World stocks were set for their longest weekly winning streak since 1999 yesterday, while the dollar buckled again as its weakest run since 2010 reverberated through almost every major asset class.

The MSCI world equity index, which tracks shares in 47 countries, was inching higher ahead of what was expected to be another day of gains for Wall Street’s already-record high S&P 500 and Dow markets.

MSCI’s world gauge was setting new milestones of its own, with its 10th week of gain on the trot securing its longest winning streak since 1999.

European shares edged up too though they were in the red for the week as the pressure of more euro strength, which has ripped to its highest in three years this week and is yet to suffer a weekly fall in 2018 took its toll.

Currency markets yo-yoed again yesterday. Comments from US President Donald Trump that he “ultimately” wanted a strong dollar had given the greenback a lift, but it couldn’t hold the gains in European trading and slid steadily lower.

“While President Trump’s comments prompted a short covering rally in the US dollar, they won’t have alleviated investors separate concerns about recent belligerent US rhetoric on trade,” said Michael Hewson, chief markets analyst at CMC Markets in London.

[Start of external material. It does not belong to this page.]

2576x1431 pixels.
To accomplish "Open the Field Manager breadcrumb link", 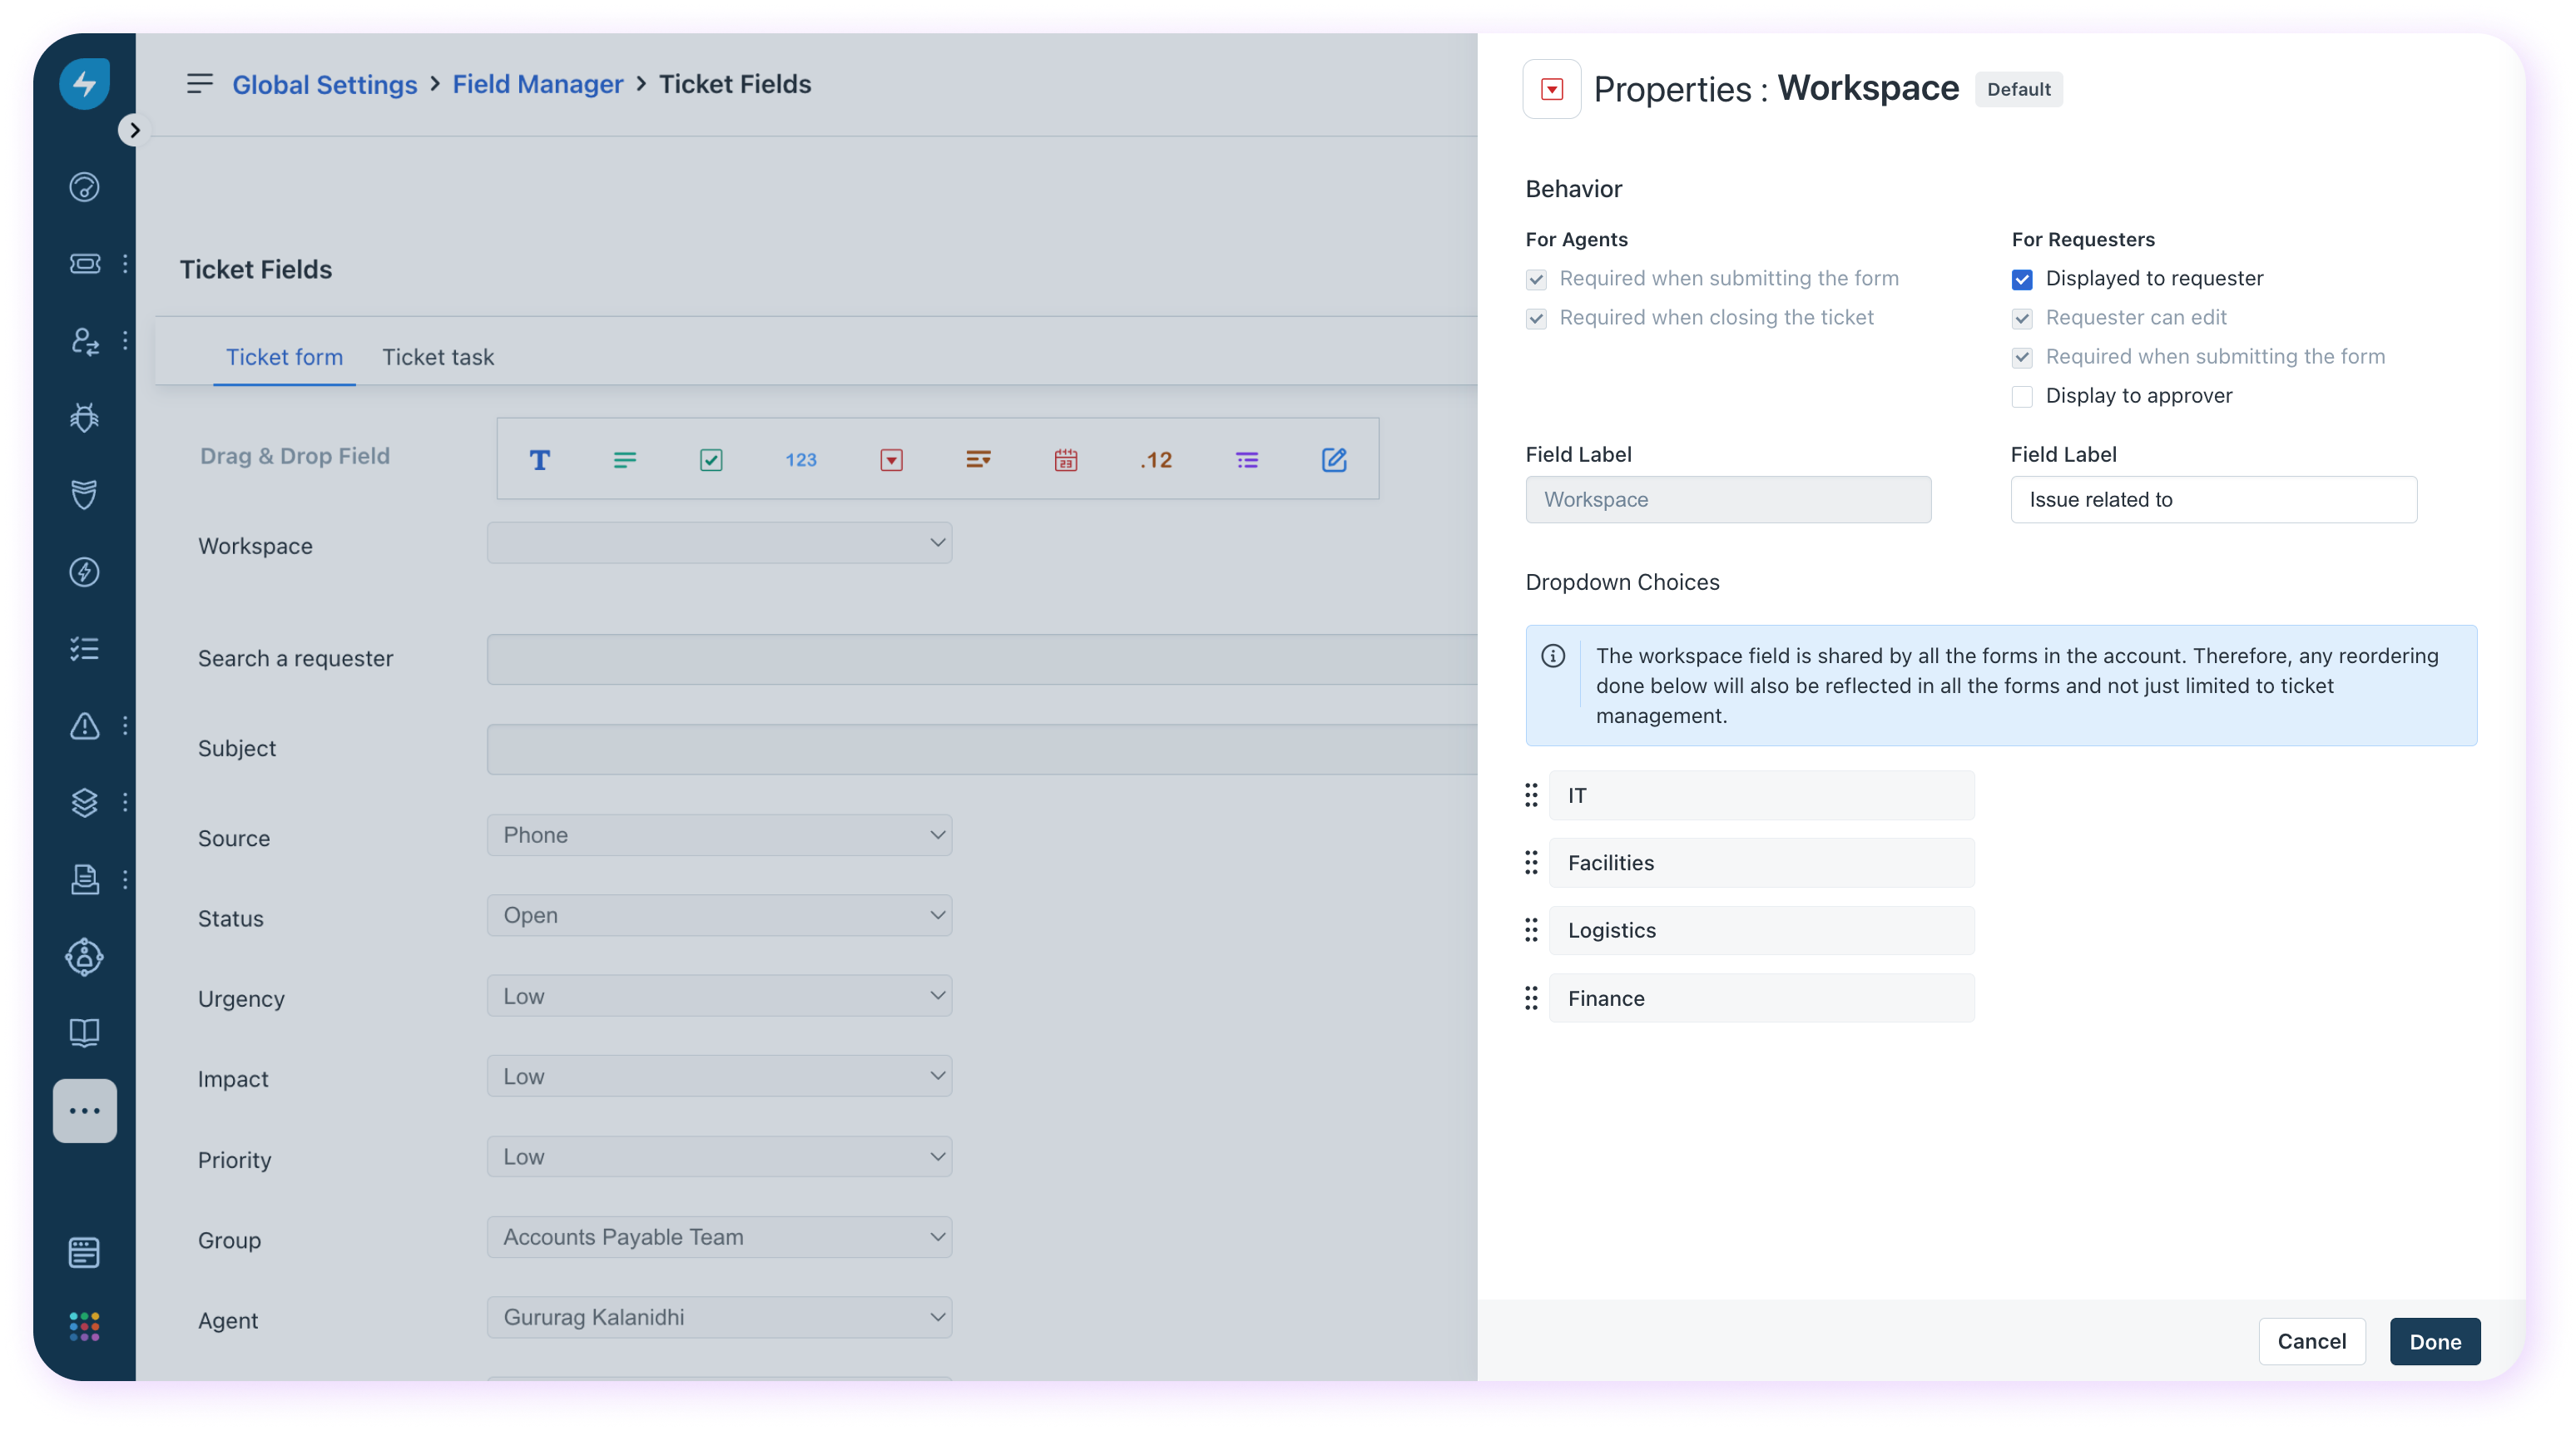I will click(x=537, y=84).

The dollar index, which measures the greenback against a basket of six major currencies, last stood at 89.006.

The euro, meanwhile, had risen as much as half a percent to trade just below its December 2014 high of above $1.25 it had hit on Thursday as the ECB showed only minor concern about the single currencies recent surge.

Earlier in Asia, MSCI’s broadest index of Asia-Pacific shares outside Japan rose 0.4 per cent for the day, led by gains in Chinese financial and property shares.

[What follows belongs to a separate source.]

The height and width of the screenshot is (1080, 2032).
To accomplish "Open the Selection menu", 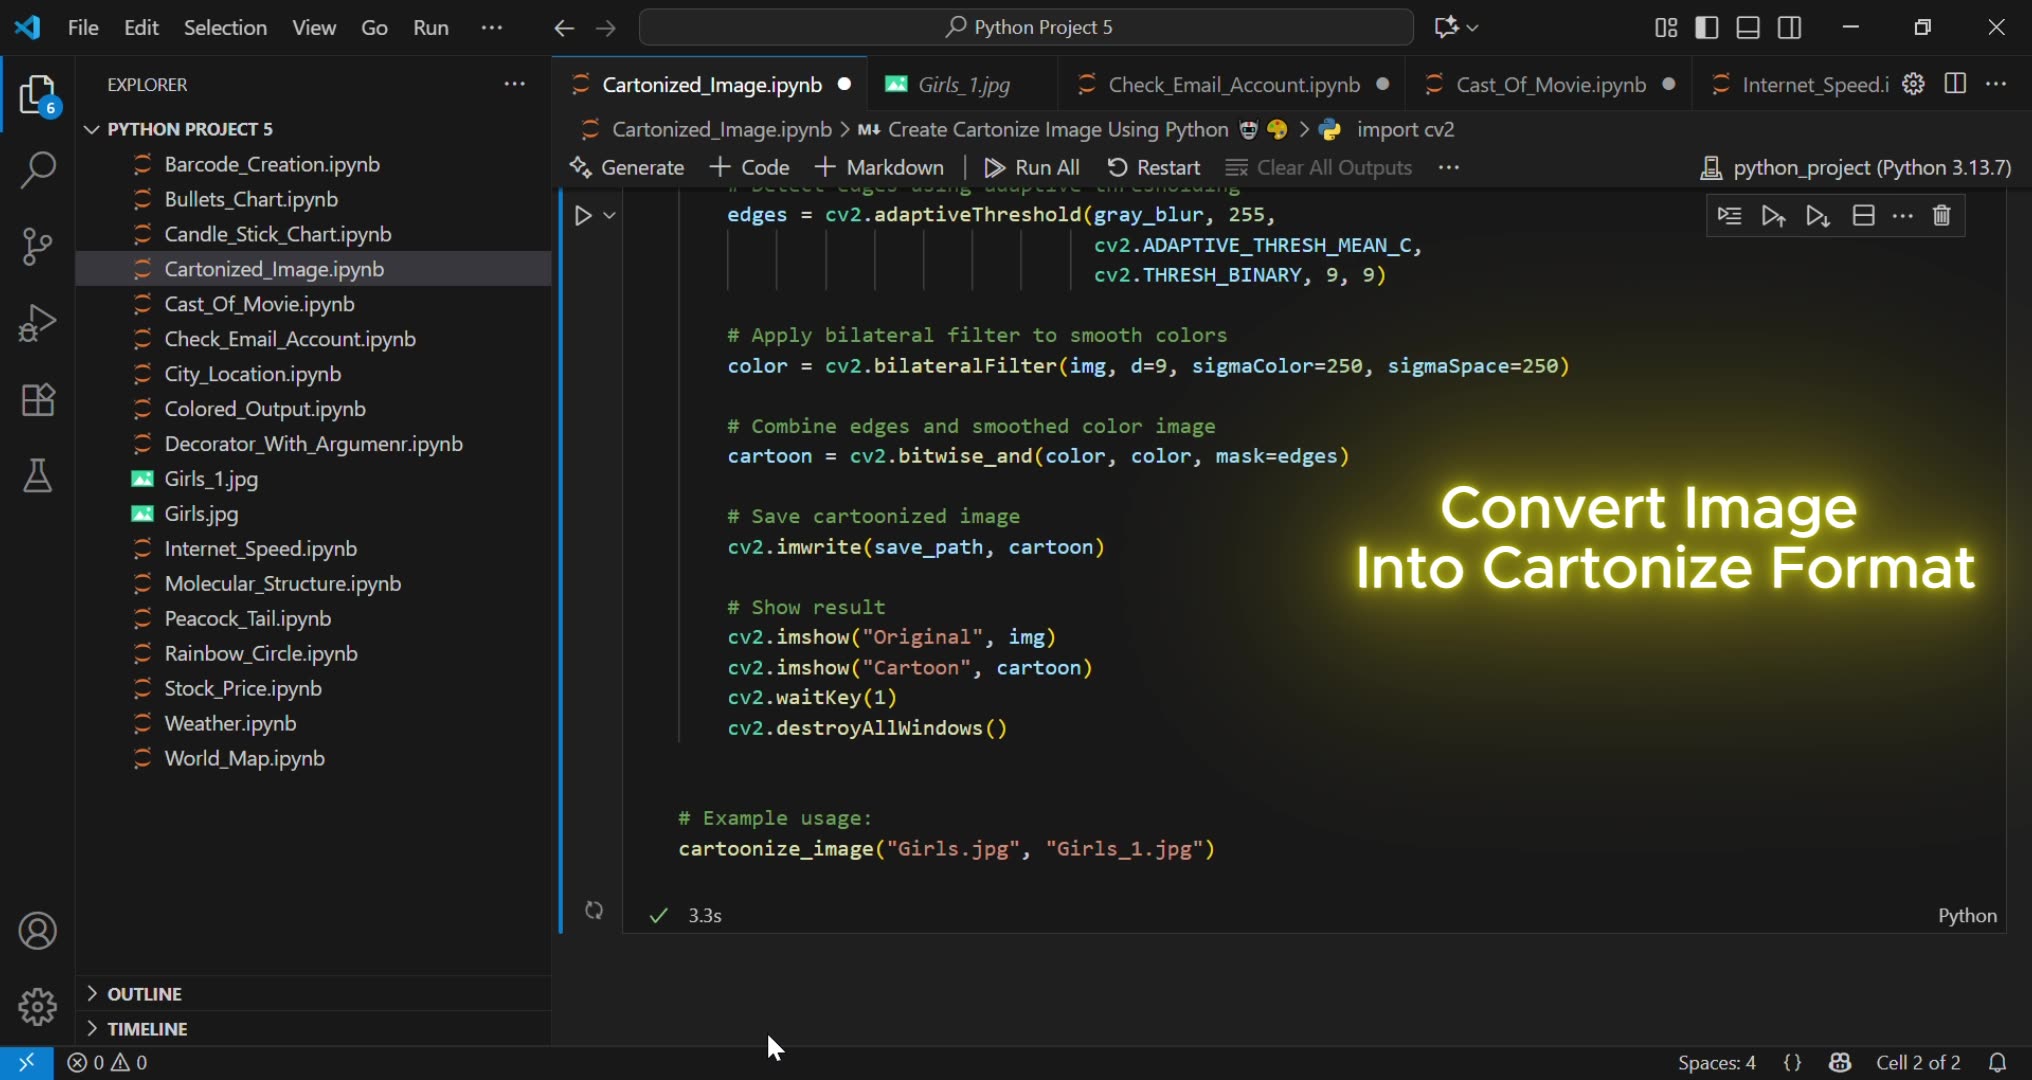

That left it with gains for 11 straight days, the longest sequence since 2015, and its seventh straight week of gains for the first time since 2010, though Japan’s Nikkei ended down 0.2 per cent as the strength of the yen weighed.

Meanwhile, oil prices reversed earlier falls as the weak dollar was seen supporting fuel consumption.

US crude futures were 0.1 per cent higher at $65.56 per barrel after reaching $66.66 on Thursday, their highest since December 2014.

Brent crude futures were down at $70.28 per barrel.